## Stated exercise
Write out the passage of the biography of Madobe Nunow Mohamed from "In the late" to "Hawo District, Gedo.", word for word.

Madobe Nunow Mohamed (; 1948 — 29 October 2017) is a Somali politician. He was the second president of South West State of Somalia.

Biography 
Madobe Nunow Mohamed was born in 1948 in Dinsoor District in the Bay region of Somalia. He was a long time member of the Somali Parliament and worked with Siad Barre's military government, holding positions in organizations at the time.

Nunow completed his primary and secondary education in the 1960s in Dinsor. In the 1970s he completed his secondary education in the Hawle Wadag District of Mogadishu.

In the late 1970s Madobe Nunow received training at the Halane Training School in Mogadishu, earning a diploma in Political Science from 1979-1980 at the Halane Institute of Political Science in Mogadishu. In 1983—1984, Nunow received his SIDAM Diploma in Administration & Management.

Political career 
From 1966 to 1968 he was a member of the Somali Youth League in Bay.

From 1974 to 1976 he was a clerk in the Ministry of Interior in Bay.

From 1976 to 1978 he was a Head of the Office of the Ministry of Interior in Dinsoor District.

From 1977 to 1978 he was a Head of Social Affairs of SSC in Dinsoor.

From 1980 to 1981 he was a First Assistant to the Somali Revolutionary Socialist Party in Sablale District, Lower Shabelle.

From 1981 to 1983 he was a First Assistant to the Somali Revolutionary Socialist Party in Beled Hawo District, Gedo.

## Excerpted data

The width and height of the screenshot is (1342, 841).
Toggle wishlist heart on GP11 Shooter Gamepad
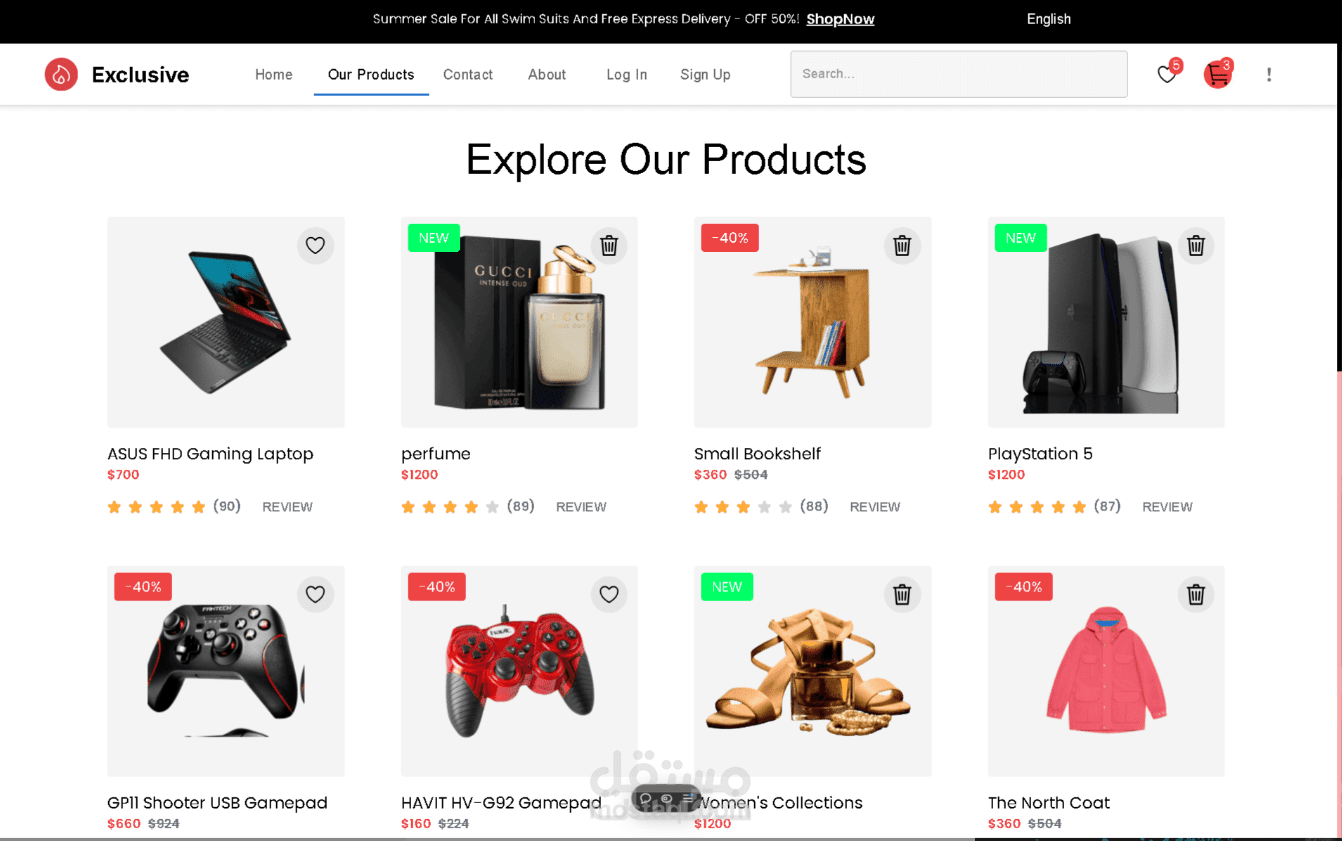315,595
* * *
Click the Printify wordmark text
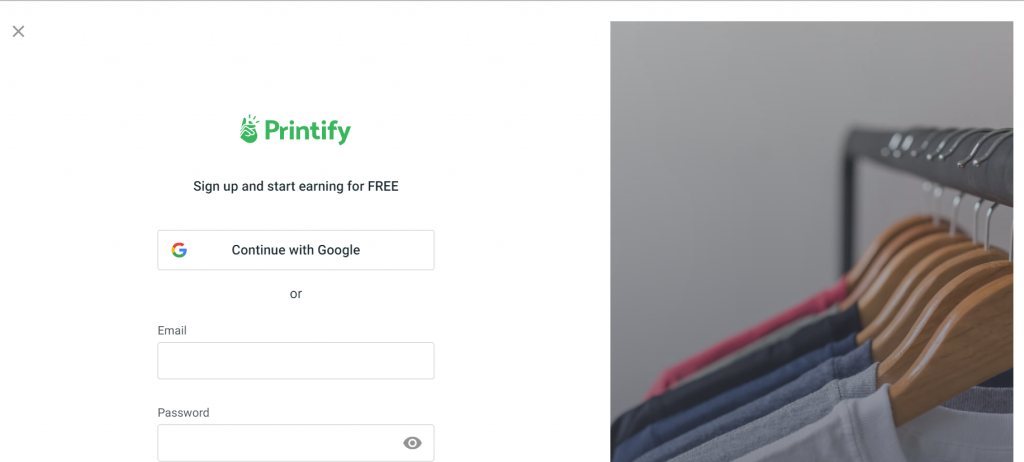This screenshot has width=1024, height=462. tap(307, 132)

## Answer to the task
In the late 1970s Madobe Nunow received training at the Halane Training School in Mogadishu, earning a diploma in Political Science from 1979-1980 at the Halane Institute of Political Science in Mogadishu. In 1983—1984, Nunow received his SIDAM Diploma in Administration & Management.

Political career 
From 1966 to 1968 he was a member of the Somali Youth League in Bay.

From 1974 to 1976 he was a clerk in the Ministry of Interior in Bay.

From 1976 to 1978 he was a Head of the Office of the Ministry of Interior in Dinsoor District.

From 1977 to 1978 he was a Head of Social Affairs of SSC in Dinsoor.

From 1980 to 1981 he was a First Assistant to the Somali Revolutionary Socialist Party in Sablale District, Lower Shabelle.

From 1981 to 1983 he was a First Assistant to the Somali Revolutionary Socialist Party in Beled Hawo District, Gedo.